In this respect, as in many others related to .NET, Microsoft was inspired by Java. In the late 90s, Java wasn't just a language, it was a VM, runtime environment, enterprise platform (Java EE, now Jakarta EE), smartcard technology, remoting protocol, operating system, desktop environment, floor wax, dessert topping...

So Microsoft did with .NET what they now do with Copilot, right? GitHub Copilot (AI-assisted code completion and chat), Microsoft 365 Copilot (the suite), Microsoft Copilot (the chat thingy), Windows Copilot (the chat thingy, but directly on Windows), Copilot for Azure (LLM doing RAG), Copilot for Dynamics 365 (I assume something similar)...
I don't know, does it matter? What I mean is that the product only just, in the grand scheme of things, got rolled out. MS isn't under some instant pressure to make loads of cash off this new feature. Year by year, people will just become used to having a tool, part of their OS, that they can ask questions to to get some general information on whatever topic.

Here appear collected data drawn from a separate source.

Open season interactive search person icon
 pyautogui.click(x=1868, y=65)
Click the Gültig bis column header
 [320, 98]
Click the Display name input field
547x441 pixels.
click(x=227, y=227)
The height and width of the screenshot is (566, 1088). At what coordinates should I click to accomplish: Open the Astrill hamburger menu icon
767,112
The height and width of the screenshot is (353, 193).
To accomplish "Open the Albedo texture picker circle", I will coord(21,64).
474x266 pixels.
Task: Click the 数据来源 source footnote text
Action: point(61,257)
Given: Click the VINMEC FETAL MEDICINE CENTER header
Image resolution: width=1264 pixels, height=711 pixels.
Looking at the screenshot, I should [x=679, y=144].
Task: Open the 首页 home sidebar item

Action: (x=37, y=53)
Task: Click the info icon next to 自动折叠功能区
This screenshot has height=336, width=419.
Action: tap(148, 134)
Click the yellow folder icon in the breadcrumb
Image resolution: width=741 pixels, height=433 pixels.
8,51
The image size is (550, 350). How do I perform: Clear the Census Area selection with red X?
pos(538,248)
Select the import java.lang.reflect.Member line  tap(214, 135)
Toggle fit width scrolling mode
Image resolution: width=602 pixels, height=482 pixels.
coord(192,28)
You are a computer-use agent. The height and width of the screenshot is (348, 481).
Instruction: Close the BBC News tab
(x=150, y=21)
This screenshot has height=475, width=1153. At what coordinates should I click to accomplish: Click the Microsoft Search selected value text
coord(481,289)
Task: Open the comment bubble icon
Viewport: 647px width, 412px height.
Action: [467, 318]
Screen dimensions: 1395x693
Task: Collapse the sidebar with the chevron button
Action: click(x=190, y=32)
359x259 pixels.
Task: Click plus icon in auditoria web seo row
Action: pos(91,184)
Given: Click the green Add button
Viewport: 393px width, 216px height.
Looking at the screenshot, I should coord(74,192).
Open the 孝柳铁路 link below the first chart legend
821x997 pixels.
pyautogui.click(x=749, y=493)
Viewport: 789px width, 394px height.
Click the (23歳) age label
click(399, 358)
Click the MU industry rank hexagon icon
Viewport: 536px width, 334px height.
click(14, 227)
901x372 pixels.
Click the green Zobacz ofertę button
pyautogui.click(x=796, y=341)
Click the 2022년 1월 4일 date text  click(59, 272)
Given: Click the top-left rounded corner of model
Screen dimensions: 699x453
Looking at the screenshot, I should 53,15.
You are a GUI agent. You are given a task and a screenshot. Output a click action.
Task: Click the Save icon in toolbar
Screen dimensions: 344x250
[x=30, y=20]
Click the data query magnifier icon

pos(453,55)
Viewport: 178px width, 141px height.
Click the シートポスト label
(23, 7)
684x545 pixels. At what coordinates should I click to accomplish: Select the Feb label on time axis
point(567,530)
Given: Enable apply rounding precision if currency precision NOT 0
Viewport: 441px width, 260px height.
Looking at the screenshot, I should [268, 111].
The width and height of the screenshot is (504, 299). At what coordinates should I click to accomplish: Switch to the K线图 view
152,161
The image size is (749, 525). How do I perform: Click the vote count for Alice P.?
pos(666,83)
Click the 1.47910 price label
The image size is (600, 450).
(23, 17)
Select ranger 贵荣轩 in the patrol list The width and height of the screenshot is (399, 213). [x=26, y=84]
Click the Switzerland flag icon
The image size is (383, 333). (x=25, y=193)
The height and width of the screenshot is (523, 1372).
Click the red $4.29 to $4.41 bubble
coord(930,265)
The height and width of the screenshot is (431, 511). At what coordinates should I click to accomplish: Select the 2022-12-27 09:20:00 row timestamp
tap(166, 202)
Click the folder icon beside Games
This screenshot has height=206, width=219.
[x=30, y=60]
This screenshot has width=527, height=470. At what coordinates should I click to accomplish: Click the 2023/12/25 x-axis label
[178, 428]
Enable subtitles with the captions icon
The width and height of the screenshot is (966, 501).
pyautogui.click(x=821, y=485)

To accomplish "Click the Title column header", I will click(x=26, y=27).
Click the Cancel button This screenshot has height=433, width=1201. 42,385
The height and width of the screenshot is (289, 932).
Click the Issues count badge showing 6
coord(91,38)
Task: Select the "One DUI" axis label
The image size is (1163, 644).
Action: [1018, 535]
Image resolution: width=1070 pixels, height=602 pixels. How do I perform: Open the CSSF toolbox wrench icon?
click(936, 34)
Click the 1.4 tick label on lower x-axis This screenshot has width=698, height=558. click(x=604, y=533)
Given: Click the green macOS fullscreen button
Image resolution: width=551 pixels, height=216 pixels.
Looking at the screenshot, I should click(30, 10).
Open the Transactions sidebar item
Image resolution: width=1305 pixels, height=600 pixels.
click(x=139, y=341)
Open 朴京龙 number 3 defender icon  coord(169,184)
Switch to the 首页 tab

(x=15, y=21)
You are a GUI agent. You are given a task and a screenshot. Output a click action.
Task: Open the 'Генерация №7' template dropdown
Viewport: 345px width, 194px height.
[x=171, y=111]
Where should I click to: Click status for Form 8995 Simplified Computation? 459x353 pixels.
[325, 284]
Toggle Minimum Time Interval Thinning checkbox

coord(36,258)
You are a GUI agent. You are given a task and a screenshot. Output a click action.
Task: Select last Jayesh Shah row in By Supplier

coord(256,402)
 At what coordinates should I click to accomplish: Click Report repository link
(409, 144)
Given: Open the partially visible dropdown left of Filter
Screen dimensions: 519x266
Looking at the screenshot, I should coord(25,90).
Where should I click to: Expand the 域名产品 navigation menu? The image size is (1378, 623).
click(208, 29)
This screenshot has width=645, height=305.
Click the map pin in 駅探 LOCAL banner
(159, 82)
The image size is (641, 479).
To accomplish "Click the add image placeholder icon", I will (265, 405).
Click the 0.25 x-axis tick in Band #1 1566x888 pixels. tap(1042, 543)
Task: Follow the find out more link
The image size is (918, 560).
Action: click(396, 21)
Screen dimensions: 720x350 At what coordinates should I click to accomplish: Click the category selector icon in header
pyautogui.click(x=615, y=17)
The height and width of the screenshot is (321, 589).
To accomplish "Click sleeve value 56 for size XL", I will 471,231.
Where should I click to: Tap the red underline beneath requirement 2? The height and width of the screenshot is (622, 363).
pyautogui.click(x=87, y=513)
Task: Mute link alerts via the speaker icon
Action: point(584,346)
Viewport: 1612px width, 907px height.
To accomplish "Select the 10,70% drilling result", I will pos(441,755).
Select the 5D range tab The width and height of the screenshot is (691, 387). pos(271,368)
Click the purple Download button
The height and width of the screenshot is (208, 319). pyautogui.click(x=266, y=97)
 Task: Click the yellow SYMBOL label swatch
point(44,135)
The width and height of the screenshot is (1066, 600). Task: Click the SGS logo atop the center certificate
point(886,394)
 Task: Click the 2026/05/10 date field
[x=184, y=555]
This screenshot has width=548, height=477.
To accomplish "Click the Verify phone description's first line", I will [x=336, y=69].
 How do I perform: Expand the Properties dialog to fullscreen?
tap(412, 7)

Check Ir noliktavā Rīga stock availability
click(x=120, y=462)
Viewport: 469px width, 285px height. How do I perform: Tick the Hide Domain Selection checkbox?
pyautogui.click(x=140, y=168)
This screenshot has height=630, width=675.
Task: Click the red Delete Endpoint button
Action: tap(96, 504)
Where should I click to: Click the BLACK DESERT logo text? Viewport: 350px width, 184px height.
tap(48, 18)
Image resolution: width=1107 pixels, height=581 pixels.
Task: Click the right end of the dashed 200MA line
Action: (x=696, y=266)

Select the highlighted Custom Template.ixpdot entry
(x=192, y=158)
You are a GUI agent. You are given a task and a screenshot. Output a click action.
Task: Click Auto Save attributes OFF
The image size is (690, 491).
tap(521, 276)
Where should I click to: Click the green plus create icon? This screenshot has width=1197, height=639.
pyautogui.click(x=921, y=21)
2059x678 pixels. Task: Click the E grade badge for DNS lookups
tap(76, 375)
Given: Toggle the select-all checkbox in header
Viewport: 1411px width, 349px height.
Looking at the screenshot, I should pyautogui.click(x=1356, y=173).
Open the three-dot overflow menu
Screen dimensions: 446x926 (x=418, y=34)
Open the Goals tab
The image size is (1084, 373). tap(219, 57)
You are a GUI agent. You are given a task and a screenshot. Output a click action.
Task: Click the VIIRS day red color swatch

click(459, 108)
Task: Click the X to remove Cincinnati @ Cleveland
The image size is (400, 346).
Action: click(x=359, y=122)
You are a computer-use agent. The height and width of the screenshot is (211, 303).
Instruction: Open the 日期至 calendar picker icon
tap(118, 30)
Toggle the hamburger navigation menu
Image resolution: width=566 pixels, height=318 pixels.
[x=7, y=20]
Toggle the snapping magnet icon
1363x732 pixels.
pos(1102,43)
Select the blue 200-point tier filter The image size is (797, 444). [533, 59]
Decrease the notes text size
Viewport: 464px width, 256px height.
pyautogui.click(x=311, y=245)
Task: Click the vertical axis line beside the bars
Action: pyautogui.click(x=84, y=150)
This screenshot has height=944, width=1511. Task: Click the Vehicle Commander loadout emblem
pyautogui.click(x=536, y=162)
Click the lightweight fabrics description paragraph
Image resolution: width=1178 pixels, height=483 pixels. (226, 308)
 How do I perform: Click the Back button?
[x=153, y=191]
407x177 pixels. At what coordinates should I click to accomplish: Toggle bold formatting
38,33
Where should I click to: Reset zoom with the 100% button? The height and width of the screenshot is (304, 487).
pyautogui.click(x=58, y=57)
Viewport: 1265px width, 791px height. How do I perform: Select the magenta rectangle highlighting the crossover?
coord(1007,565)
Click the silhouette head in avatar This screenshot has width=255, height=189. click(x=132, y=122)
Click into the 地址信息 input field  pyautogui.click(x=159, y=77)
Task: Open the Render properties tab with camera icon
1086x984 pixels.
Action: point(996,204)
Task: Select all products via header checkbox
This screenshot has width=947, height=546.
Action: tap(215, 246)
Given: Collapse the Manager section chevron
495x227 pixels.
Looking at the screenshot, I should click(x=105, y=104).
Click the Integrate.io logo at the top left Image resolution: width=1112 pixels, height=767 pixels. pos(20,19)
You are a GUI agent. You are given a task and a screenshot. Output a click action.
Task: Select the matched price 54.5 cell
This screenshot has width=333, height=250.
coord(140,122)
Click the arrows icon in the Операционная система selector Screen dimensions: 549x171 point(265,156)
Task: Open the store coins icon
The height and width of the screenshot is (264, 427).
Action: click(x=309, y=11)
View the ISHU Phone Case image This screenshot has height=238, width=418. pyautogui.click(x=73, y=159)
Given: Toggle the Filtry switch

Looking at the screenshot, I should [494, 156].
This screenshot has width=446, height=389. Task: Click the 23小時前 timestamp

It's easy to pick an arbitrary date and point out the lack of profit. But why don't we pick a date a year from now? Or three years. Or five years.

I think over time users will come to assume that their computing device has, as part of the many tools on it, a tool that they can ask about stuff and get general answers.

Is it profitable right exactly now? No. But I suspect it will become completely commonplace in a few years, and not even worthy of note or comment for the average user.

MS isnt some cash-strapped startup that needs to post instant profits right this moment.

> MS isnt some cash-strapped startup that needs to post instant profits right this moment.

Hmm no, but they are clearly under pressure. Integrating Copilot Chat in office was a pretty big move, and the constant rebranding of everything also feels like they have zero vision and are losing control and scrambling to fix it.

I wonder if Copilot Chat in office will really convince users though. As it doesn't have access to Graph it will lose some of the most valuable 'intelligence'. And thus users will try it, get convinced it's pretty useless and be more hesitant to pay for a license in the future.

I’m pretty sure those figures aren’t global, since very few people at Microsoft have access to that kind of data outside their area of direct accountability.